Spiegelman's comics: High or Low Art
I found that Spiegelman’s essay, entitled “The Comic Supplement,” provided some interesting insights into the form and content of his art. Giving the history of the evolution of comics, Speigelman describes comics as a result of the failed intent of Pulitzer to educate the masses through recreations of “high art.” Due to the lack of technology, the he was unable to fulfill his plan, but the color drawings of political and social commentary that filled the place of “high art” grew with increasingly popularity. Thus, “comics,” as we know them, were born. Spiegelman, however, in his description of the intended comics as “high art,” implies that both historically, and to some extent presently, the comics that actually appear in the paper are “low art,” which is often intended to appeal to the masses. To me, this raises the question of who the intended audience of Spiegelman’s work is meant to be.
In pages 1-10, Spiegelman’s comics are both abrasive and funny, often leaving no party out in his criticism of the public and the government during 9/11. His primary targets are the actions of the government and the public officials of New York City during 9/11. I found it interesting that he separates himself from the media response to 9/11. In a number of panels, Spielgelman portrays the media and the news reporters as warmongers. On page 4, he shows a panel of a man with a vulture on his hand taking a picture of the “twin towers,” presumably invoking the term “media vultures” in the mind of the audience. Given his own position as a comic artist, it seems to be a slippery slope that separates Spiegelman from the rest of the media, but the artistic and historic sensibility of his panels carry this position well. However, Spiegelman’s separation of himself from the media also has the effect of separating his audience from the public, who might be presumed to consume “low art” and an educated, New York- centric elite, who would consume the “high art” message and historical allusions of Speigelman’s ironic guise of the “low art” comic form.
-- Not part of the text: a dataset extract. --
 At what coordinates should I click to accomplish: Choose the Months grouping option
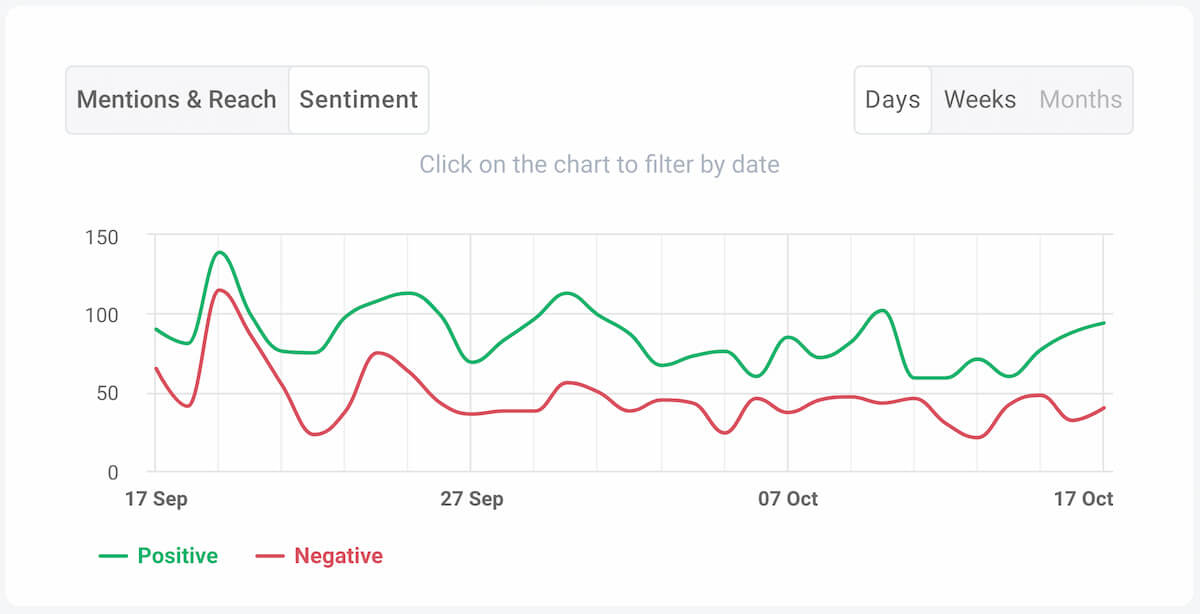(1081, 100)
I find I agree and appreciate some of Spiegelman’s political commentary, particularly his criticism of the mass hysteria of the public and frantic ill-informed actions of the government after 9/11. However, I also feel that he shuts himself away from a broad section of the American public in the almost clique-ish isolationism that is clearly written for the well-educated, middle to upper middle class New York City set. While he criticizes the public of New York, especially on pages 4, 6, 7, 9 and 10, the criticisms seem to be more forgiving then the way Spiegelman portrays the rest of America, especially in the condescending “Ostrich Party” panel on page 5, which seems to laugh not only at middle America’s response, but also its lifestyle and way of dress. It is debatable whether this is fair or not, and the trauma that New Yorkers experienced due to their proximity to the events certainly makes their actions more excusable, but I feel that Spiegelman’s intelligent political commentary is sometimes lost in his separation between the New York “Us” and “Them” or “high” and “low” art.